1) Take 2 small potato, boil them.
2) Let it cool down peel the potato. Mash it well. Make sure there are no chunks of potato in it. It should be smooth and mashed properly.
3) Take kuttu ka atta in a bowl. Add salt and pepper. Mix well.
4) Add mashed potato and mix well.
5) Now knead into a tight dough using warm water. Cover it and let it rest for 15 minutes.
6) After that divide the dough into 7 equal portions. make smooth ball and make a small size roti
7) Now heat the oil in a pan on medium-high heat for deep frying. While oil is heating, roll few more puris and keep them on the plate.
8) Now check the oil, it should be hot. If you drop a small piece of dough into the hot oil, it will come on top immediately, meaning oil is hot. Slide one rolled puri carefully. slightly press in circular motion using spatula, so it will puff up.
Once puffed and lightly browned, flip it and cook another side.
9) Then remove it to a paper towel lined plate using slotted spatula.
Serve kuttu ki puri hot or warm.






Namak pare Recipe


Namakpare is a hit in-between all the age group everyone loves them, they are like the best snack for all the Indian households, easy to make and delicious to eat.

So lets cook it then……                                       Average serves -10 to 12 people


Ingredients / stuff we need to prepare Namakpare:

•    maida (flour) 1 cup
•    water as required
•    2 spoon beaten curd
•    3 spoon ghee
•    1tsp Ajwain
•     Salt to taste
•    Oil for deep frying

Process


1.    Take flour add salt and ajwain. mix the curd with the rest of the flours and then add the ghee along with water and start to knead the dough.
2.    The dough should not be soft, but firm.
3.    Take medium sized balls from the dough and roll them on dusted flour.
4.    With a help of knife make criss cross patterns on the rolled dough.
5.    Deep fry them in hot oil till crisp and golden browned. Let them cool and enjoy.



Punjabi Dal Makhani



Yummlicous is the word which comes when anyone takes the name of Dal Makhani, This one is a sure short hit in all the north Indian kitchens, This goes perfect well with Rice and also with Parathas. Its simple yet fancy and loved by all.
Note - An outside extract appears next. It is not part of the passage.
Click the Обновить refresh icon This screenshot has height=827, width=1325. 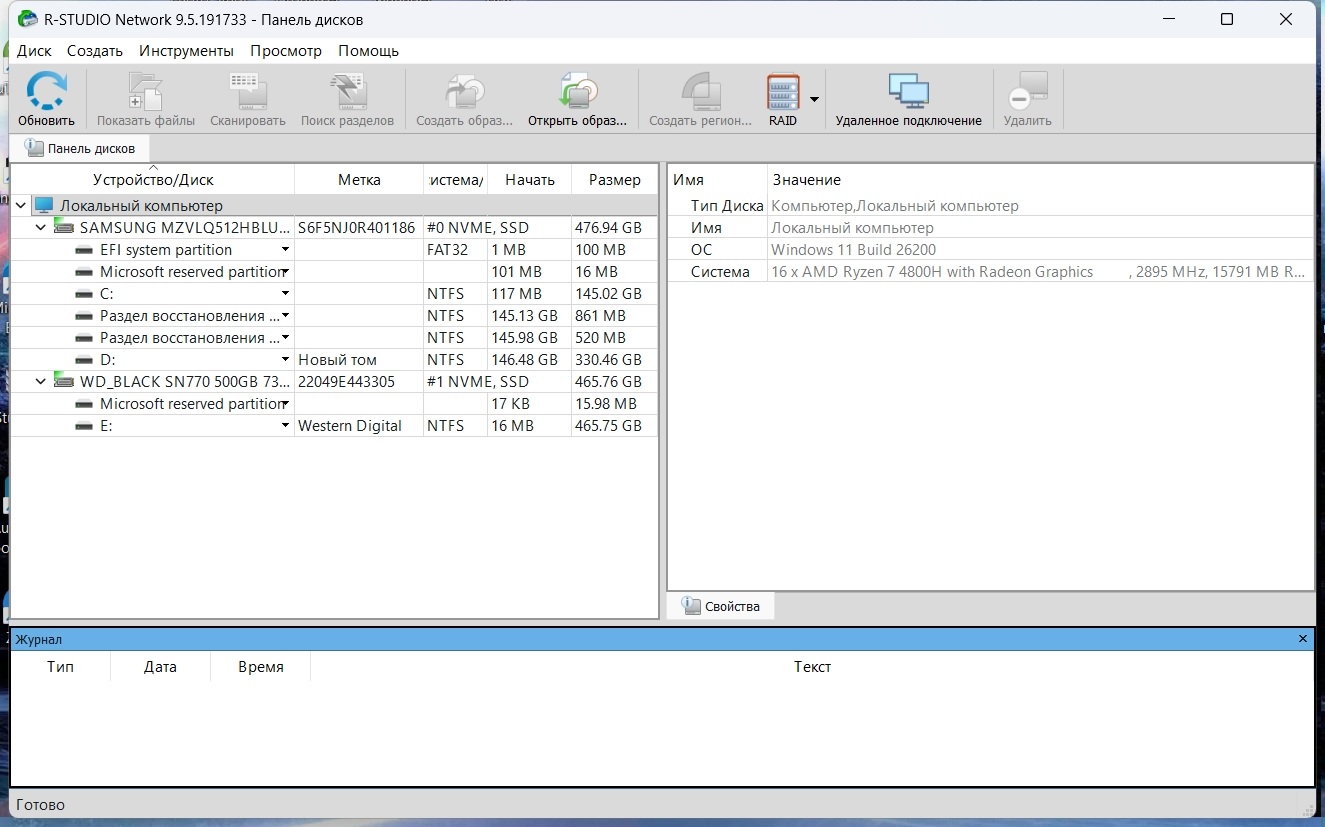pos(46,92)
So lets cook it then……                                                Average serves 3 - 4 people


Ingredients / stuff we need to prepare Punjabi Dal Makhani  :

•    1 cup whole black gram/whole urad dal
•    ½ cup kidney beans/rajma or may be a little less then that
•    4 cups water
•    1 tsp cumin or ½ tsp cumin powder
•    ½ tsp red chili powder
•    ½ tsp turmeric powder
•    2 medium size onion, finally chopped
•    3 medium size tomatoes.
•    1 inch ginger finally chopped
•    8-9 garlic/lahsun, finely chopped
•    1 tsp garam masala
•    2 to 3 tbsp butter or ghee or oil
•    2 to 3 tbsp full cream (optional)
•    salt as required
•    few coriander leaves for garnishing (optional)


Process

1.    Soak both rajma and urad dal overnight or for 5 to 8 hrs better to use warm water for this and do wash both before keeping it for soaking.
2.    In a pressure cooker, add dals and 1 tbsp of white butter with a pich of salt.
3.    Add water. Pressure cook for some 20 to 25 min in low flam. Once this is done do check dal is soft enough to use further else cook it for some more time till it get soften. Add water if required.
4.    Now let the dal makhani simmer in the cooker itself without the lid for 5 to  6 minutes or more till you get a smooth and creamy consistency and texture.
5.    Now take a  pan and put ghee or butter in good quantity and add the past of ginger and garlic in it once it turn brown add onion and let it get brownie and add tomato once the onion are done and put salt , red chilli powder and gram masala in it and let it simmer for good 8 to 10 mins or till the time it start leaving the butter.
6.    Once your pan masala is ready add the creamy dal in it and give it a boil and add cream if required.
7.    If you like then you can Garnish Dal Makhani with coriander- leaves. Its all ready. Now while serving it add slices of butter to that extra ting to it.



Dahi Vada Recipe - The Festival Food




Dahi Vada – A dish for every festival occasion there won’t be a single house especially in the north everyone is extremely found of this festival snack. With Dahi vada I have great memories associated and cooking them every time is always great fun as they are easy simple and one can have them anytime  ........  So here I am with the recipe.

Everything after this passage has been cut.